The industry has been working on this for years, making genuine headway. But there's a ceiling to what you can achieve by optimizing legacy rails.
At some point, the opportunity shifts from better plumbing to better infrastructure, giving institutions that move money fundamentally better tools.
What Modern Infrastructure Looks Like
Stablecoin payment rails settle in seconds, not business days. The total transaction cost is a fraction of a percent. This represents transactions that are orders of magnitude less expensive, even with FX rates. There are no correspondent banks in the chain, no hours- or days-long float eating your working capital.
Polygon has processed over $2.4 trillion in stablecoin transfer volume. It’s throughput at scale, running continuously, with the kind of uptime that enterprise payments demand. The infrastructure handles the settlement. The business gets the speed, the cost savings, and the transparency that the legacy system structurally cannot provide.
Move money at the speed and cost it deserves. Learn how the Open Money Stack is replacing legacy payment rails for enterprises worldwide, or talk to our team about what modern payment infrastructure looks like for your business.
How much do cross-border B2B payments actually cost?
It depends on the size of the payment.
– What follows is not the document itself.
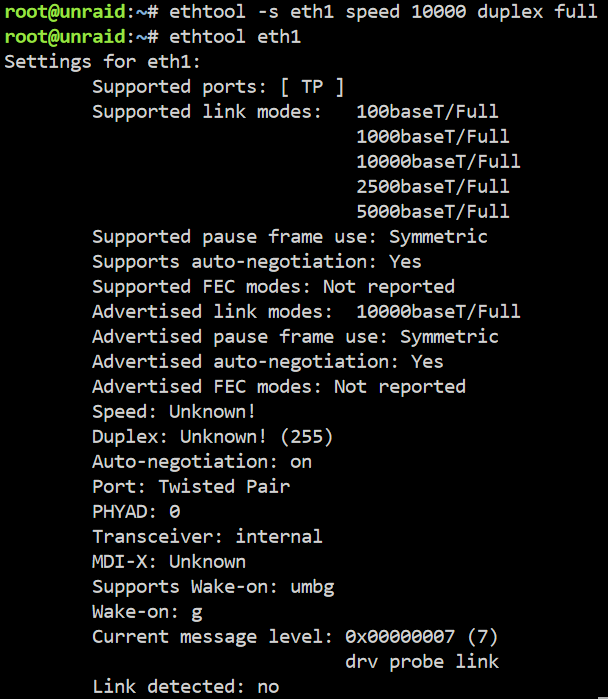
Task: Click the 'Settings for eth1:' header line
Action: [x=102, y=62]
Wholesale B2B payments (typically $500,000+) average around 0.1% in direct transaction costs. Retail B2B payments — the mid-sized transfers most businesses make — average about 1.5%. On a $500,000 wholesale transfer, that's roughly $500. On a $50,000 retail B2B payment, it's closer to $750. These percentages don't include the cost of capital locked in pre-funded nostro accounts or operational overhead from reconciliation — costs that are real but harder to isolate.
Why are cross-border payment fees what they are?
The correspondent banking model routes payments through multiple intermediary banks, each of which takes a fee. FX conversion is another factor — it accounts for roughly 15% of correspondent banks' operational costs, and a larger share of what end users actually pay on smaller transfers. The structural complexity of the system — multiple handoffs, compliance checks at each node, business-hours-only processing — creates costs that compound at every step.
How long do international B2B payments take to settle?
Faster than they used to. SWIFT gpi, launched in 2017, brought major improvements: nearly 60% of gpi payments now credit within 30 minutes, and almost all settle within 24 hours. That said, the speed depends on the corridor. Payments between mature markets (UK to US, for example) move faster than those involving currency controls or less-trafficked routes. Modern stablecoin-based payment rails settle in seconds, regardless of geography or time of day.
What are the less visible costs in cross-border payments?
The biggest one is trapped liquidity. Banks pre-fund nostro and vostro accounts around the world to enable correspondent banking — capital that sits idle until it's needed. Other costs include correspondent bank fees deducted from payments in transit (reducing what the recipient receives), operational overhead from reconciling payments across time zones, and the downstream impact of failed payments. One industry study found 72% of U.S. firms experienced higher payment failure rates on cross-border transactions than domestic ones.